Before diving in, it’s worth taking the time to review the various opportunities for tracking search marketing success. Paid search networks offer plentiful opportunities to measure the success of your campaigns. The most basic measurements include:

  • Impressions: The number of times your ad appears during a campaign.
  • Click-throughs: The number of times your ad is clicked on.
  • Click-through-rate (CTR): The number of click-throughs divided by the number of impressions.
  • Cost-per-click (CPC): The cost of each ad click-through.

These metrics are great at giving you a partial picture of success. But for a more comprehensive view, you also need to understand how to track conversions.

Conversion tracking helps you measure campaign ROI by counting the type and number of specified activities consumers complete on your website. How conversion rates are defined can vary between campaigns.

For example, for an online retailer with the goal of increasing sales, their conversion rate may simply be the number of clicks that led to a sale. For a B2B that is trying to generate leads, the conversion rate may be the number of people who downloaded a white paper or subscribed to a newsletter.

In general, tracking the following metrics can help you assess conversion rates:

  • Destination URL: The number of visits to a specific web page.
  • Events: The completion of a specified action such as subscribing to a blog.
  • Duration: The amount of time user spends engaging on a web page.
  • Pages viewed per visit: The number of web pages a consumer visits.

It’s important to note that once you have an idea of how you want to track conversions, you will need to use your search network tools to define and track those conversions.

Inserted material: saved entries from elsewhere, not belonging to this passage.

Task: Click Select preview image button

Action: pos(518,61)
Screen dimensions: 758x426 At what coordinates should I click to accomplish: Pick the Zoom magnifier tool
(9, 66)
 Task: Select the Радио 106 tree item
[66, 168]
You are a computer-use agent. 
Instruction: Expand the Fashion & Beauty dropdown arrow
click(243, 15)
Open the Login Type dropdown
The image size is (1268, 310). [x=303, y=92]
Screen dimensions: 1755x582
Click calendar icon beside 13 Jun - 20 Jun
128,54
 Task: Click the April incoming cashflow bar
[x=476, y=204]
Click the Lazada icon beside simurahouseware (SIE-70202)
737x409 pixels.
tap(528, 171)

Dealing with a Longer Conversion Cycle

One of the strengths of paid search is the ability to connect a click to a sale, and for e-commerce businesses selling products to consumers, tracking is often one-to-one. However, for B2B businesses, the conversion cycle can be much longer. The path a customer takes from initial research, to comparison shopping, to becoming a lead, and ultimately, to converting can be a long one.

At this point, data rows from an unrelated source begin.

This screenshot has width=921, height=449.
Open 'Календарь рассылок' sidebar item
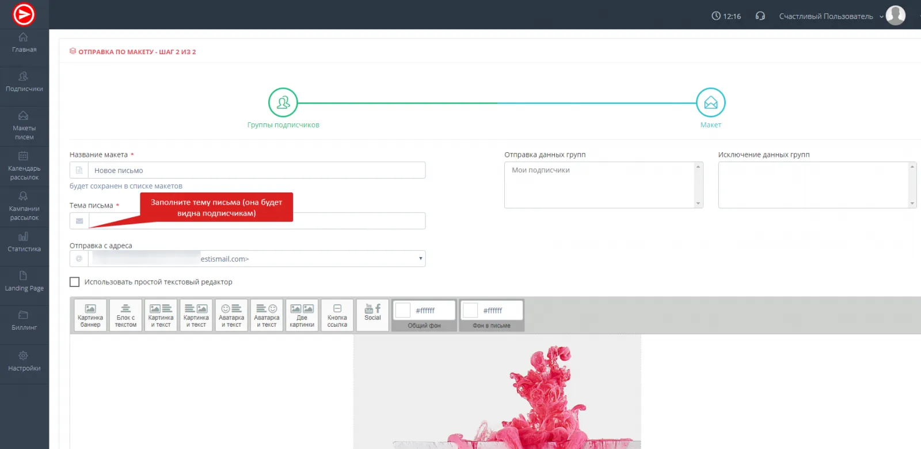pos(24,166)
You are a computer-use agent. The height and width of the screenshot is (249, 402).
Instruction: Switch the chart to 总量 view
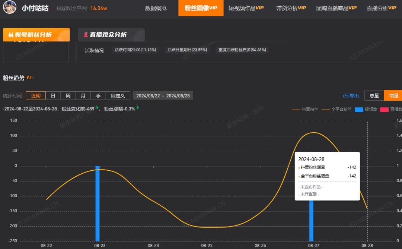coord(374,96)
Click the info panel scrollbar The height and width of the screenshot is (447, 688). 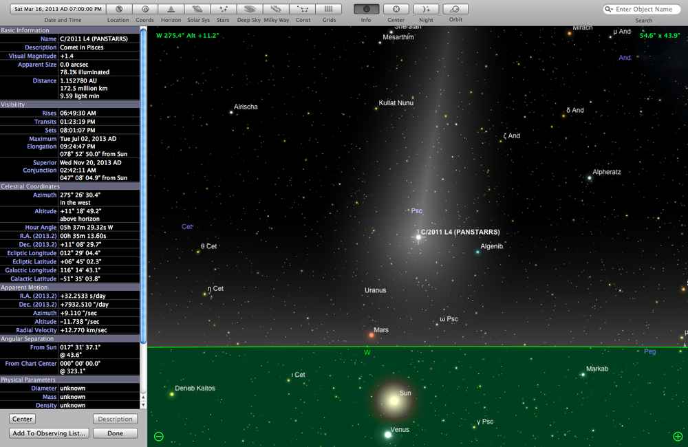click(x=142, y=206)
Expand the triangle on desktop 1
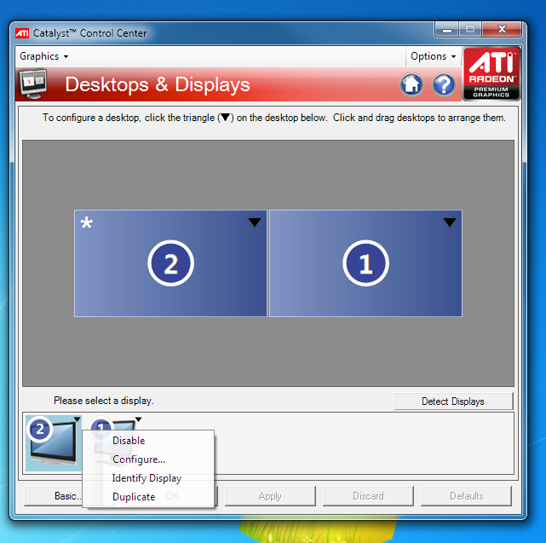 450,222
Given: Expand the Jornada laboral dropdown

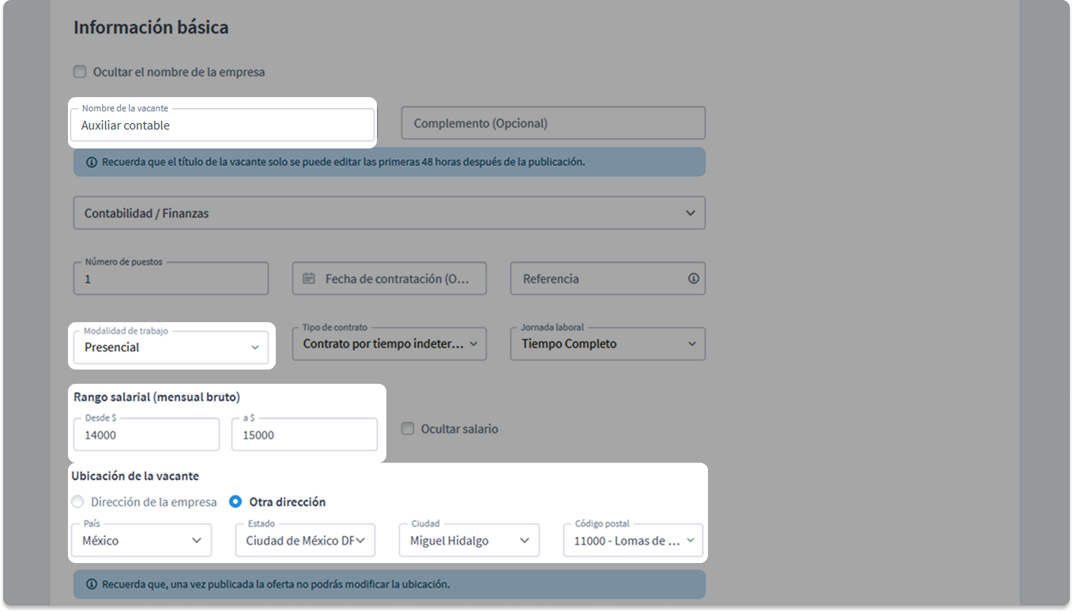Looking at the screenshot, I should click(607, 344).
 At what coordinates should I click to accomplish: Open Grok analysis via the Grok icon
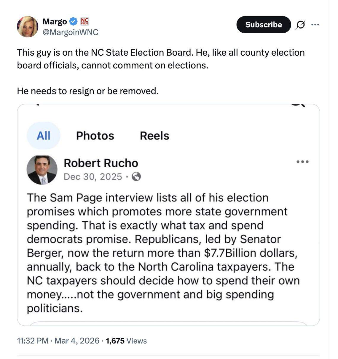click(x=300, y=25)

Dealing with a longer conversion cycle can still be done. Target customers with appropriate messaging based on their current stage in the cycle. Understand that an early-stage click that doesn’t result in a lead may still have value. Setting expectations and having a long-term strategy can help you overcome this hurdle.

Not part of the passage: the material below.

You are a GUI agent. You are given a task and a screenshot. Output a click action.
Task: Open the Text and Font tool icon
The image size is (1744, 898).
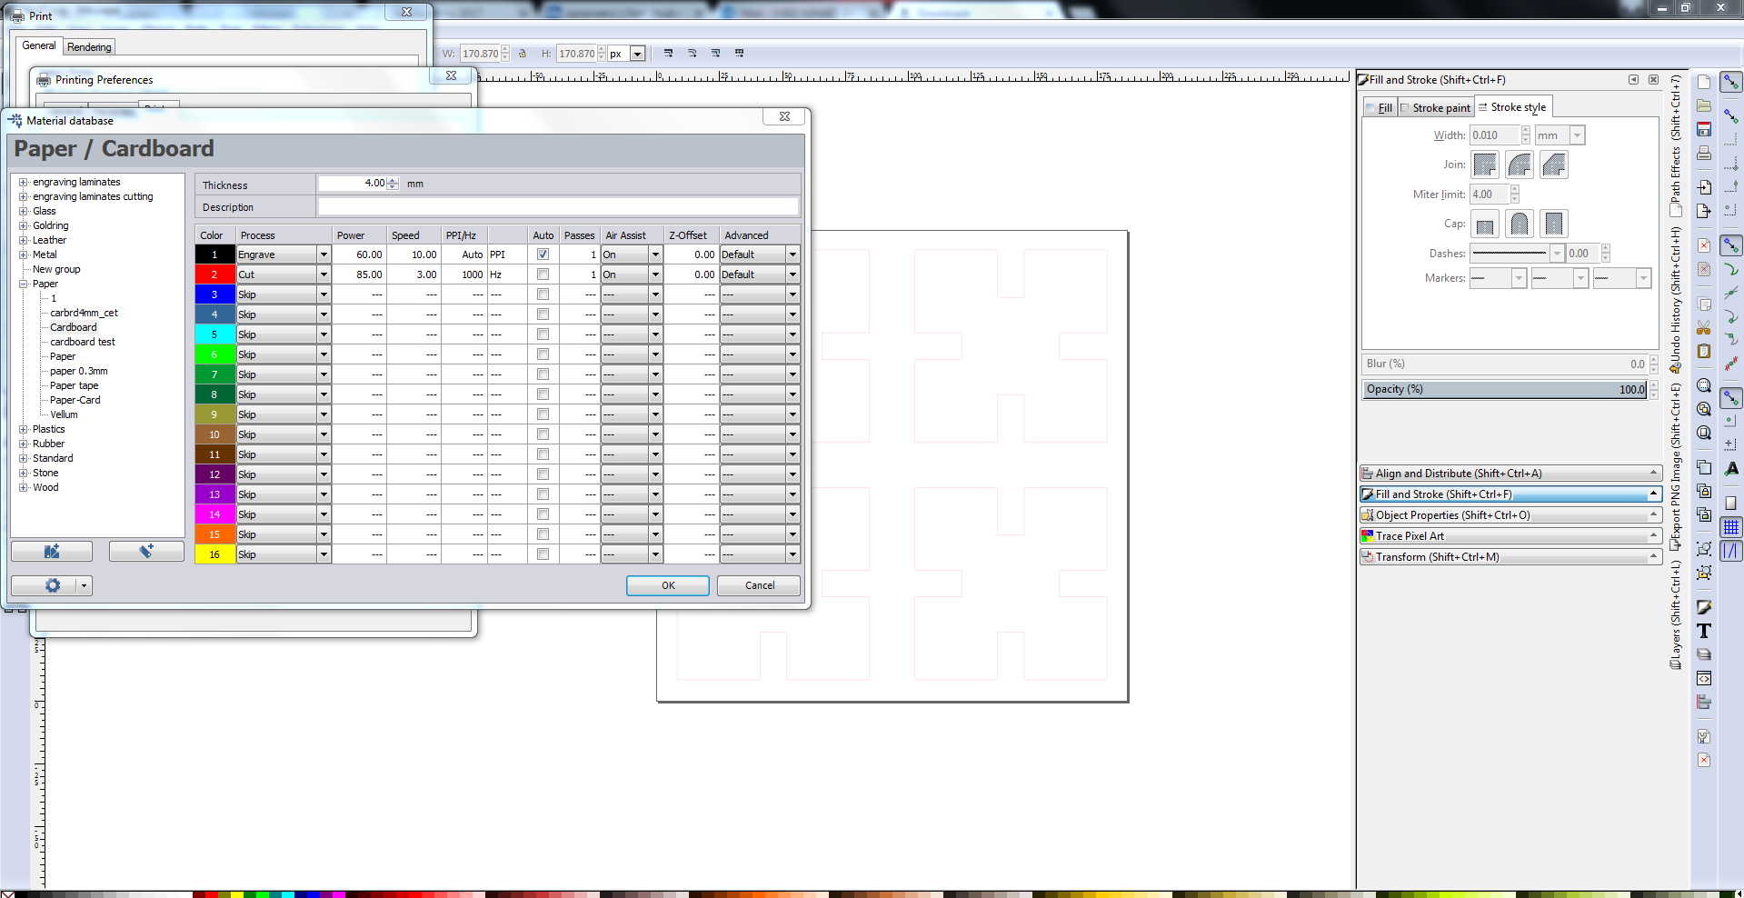(x=1704, y=632)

One-to-one conversion tracking is difficult for B2Bs when customers are interacting with your business through many channels and on different devices. To deal with this challenge, make sure that you have systems in place through your customer relationship management (CRM) system and call-tracking software to help tie everything together and give you the clearest view of how paid search is performing. When you know which campaigns are doing best (or worst), you can optimize and invest accordingly.

Determining Your Key Performance Indicators 

To track success, you must set relevant key performance indicators (KPIs) as part of your campaign planning process. KPIs align to your specific business goals and will help you select the right ways to measure success and to quickly see what’s working and what’s not in your campaigns.

For example, if your goal is to build your customer base, your KPIs may define the percentage of new customers and conversion rates. If you want to increase call volume, you can set KPIs that measure increases in the number of calls and call conversions.

Dealing with Attribution

Even with advanced analytics and lead tracking in place, many businesses deal with the challenge of attributing everything correctly. An attribution model is a way to give credit for leads to different touchpoints in the conversion path. Choosing the right one for your business is important.

The most common attribution model is last click, but that doesn’t make it the best for your business. The last click model assigns credit to whichever channel drove the user to convert (for instance, if a customer clicks an ad and then converts on the site). But what if a user clicks an ad, leaves the site, and comes back a week later via an organic search?

Put a model in place to help you determine what channels are driving your leads. For B2B businesses with long sales cycles, multi-touch models like time decay make the most sense because they account for many interactions with different channels over time.

Strategies for Targeting the Entire Conversion Funnel

Paid search can play a role throughout the conversion cycle. It’s easy to focus efforts on the bottom of the funnel because that’s where most sales and leads come from. Such ads are valuable, but you can attract so many more potential customers by also targeting people in higher stages of the funnel. This is especially important for B2B businesses.

Target customers at each stage of the conversion funnel with different types of ads.

  • High: Customers high in the funnel are far from converting. They are often unfamiliar with your brand and what you offer. To target these customers, use non-branded search and display.
  • Mid: Customers in the middle of the funnel are aware of your brand but are still researching all the options. These customers may respond best to more specific non-branded search keywords and some branded search.
  • Low: Customers low in the funnel are interested in your brand and are ready to convert. Target them with remarketing and branded search.